Victor Silverspoon-Pinke thinks my three rooms
would be far too mean to fit his needs.
His kitchen could swallow my entire space,
yet still he complains;
I need new units, my carpet is wearing thin, this neighbourhood is becoming too dingy for my liking. Why can’t my life be tailored to my requirements? Am I not deserving? My stocks started sinking the day that I paid for the landscaping, and now my top-of-the-range coffee machine has gone to meet its maker. It would be cheaper to replace it online, but I can’t wait for days, so I’ll have to sacrifice an extra sixty and drive it away.
Watching from my window,
I see the nameless stranger whose many faces we all know,
as she crosses the road, trudging toward her concrete bed.
Toting tattered ‘bags for life’ – only ten pence each from Tesco
she totters on in stained and torn, oversize trainers.

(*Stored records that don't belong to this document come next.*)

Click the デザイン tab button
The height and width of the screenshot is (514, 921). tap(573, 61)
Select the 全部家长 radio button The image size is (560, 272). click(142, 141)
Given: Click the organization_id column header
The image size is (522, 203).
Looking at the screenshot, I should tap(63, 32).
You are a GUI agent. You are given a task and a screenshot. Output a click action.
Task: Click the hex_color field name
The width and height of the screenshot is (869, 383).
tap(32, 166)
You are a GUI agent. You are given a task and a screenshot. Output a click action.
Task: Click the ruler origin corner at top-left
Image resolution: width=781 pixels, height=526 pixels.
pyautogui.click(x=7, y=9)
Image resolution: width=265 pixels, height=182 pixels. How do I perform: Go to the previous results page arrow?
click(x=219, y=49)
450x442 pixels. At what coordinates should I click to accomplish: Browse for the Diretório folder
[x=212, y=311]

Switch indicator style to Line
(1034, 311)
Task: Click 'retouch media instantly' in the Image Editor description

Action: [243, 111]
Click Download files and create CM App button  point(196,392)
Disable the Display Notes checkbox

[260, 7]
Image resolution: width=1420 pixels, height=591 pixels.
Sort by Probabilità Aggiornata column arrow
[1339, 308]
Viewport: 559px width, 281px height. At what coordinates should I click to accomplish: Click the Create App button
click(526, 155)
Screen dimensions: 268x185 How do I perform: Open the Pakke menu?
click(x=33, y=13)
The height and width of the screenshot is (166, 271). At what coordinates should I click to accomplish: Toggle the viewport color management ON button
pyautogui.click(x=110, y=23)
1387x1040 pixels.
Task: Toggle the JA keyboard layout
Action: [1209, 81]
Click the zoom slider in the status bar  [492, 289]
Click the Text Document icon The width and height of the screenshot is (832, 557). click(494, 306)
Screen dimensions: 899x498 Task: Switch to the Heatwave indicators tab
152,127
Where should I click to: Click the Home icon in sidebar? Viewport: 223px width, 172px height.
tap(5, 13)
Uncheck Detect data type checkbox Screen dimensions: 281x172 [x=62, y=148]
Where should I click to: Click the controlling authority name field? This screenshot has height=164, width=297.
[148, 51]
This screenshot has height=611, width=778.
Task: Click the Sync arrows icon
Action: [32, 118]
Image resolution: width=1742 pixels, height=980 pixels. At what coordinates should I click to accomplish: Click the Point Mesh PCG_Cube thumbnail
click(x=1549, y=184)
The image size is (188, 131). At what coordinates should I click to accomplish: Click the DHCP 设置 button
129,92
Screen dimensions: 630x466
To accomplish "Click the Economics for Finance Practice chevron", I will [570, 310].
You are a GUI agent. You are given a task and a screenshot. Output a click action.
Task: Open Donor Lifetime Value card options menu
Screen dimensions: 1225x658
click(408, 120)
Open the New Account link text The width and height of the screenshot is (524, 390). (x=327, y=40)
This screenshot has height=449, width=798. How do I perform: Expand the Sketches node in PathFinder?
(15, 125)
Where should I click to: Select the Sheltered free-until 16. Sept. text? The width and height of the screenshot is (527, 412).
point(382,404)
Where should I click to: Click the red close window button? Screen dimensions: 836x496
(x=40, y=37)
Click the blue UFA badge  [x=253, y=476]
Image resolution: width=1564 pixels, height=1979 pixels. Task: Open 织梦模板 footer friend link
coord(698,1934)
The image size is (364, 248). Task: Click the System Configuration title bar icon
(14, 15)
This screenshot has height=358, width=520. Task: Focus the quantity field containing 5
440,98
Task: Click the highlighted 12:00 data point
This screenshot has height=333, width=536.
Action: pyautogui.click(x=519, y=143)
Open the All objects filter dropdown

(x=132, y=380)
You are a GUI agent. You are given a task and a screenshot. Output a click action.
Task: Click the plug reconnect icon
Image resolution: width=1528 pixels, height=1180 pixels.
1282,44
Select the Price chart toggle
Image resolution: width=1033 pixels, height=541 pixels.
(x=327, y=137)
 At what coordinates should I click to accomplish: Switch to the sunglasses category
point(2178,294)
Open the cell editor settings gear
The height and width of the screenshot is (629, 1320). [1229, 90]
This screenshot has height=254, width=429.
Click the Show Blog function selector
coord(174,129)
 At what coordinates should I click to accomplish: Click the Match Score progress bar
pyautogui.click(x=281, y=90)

Her knees ache, her heart has forgotten what it feels like to be full,
but her eyes are dry;
she gave up any expectation that her life would ever
be tailored to her requirements
the day the debtors took her home away.
The streets offer no relief from the sniping chill,
bones freeze and stay frozen, until
you learn to survive
by evading the pain of sobriety.
So who are we to criticise and blame?
If such misfortune snatched us up,
we may do the same.
The nameless stranger’s smudged frame is engulfed
by a fringe of leafy trees,
swallowed like a guilty secret.
I rise from my seat, walk the short space from room one to room two,
brew a cup of tea to sweeten my thoughts,
but fail to shake a lonely image from my mind,
as somewhere beyond my sight,
the nameless woman shuffles on,
into the brief obscurity of gritty sleep.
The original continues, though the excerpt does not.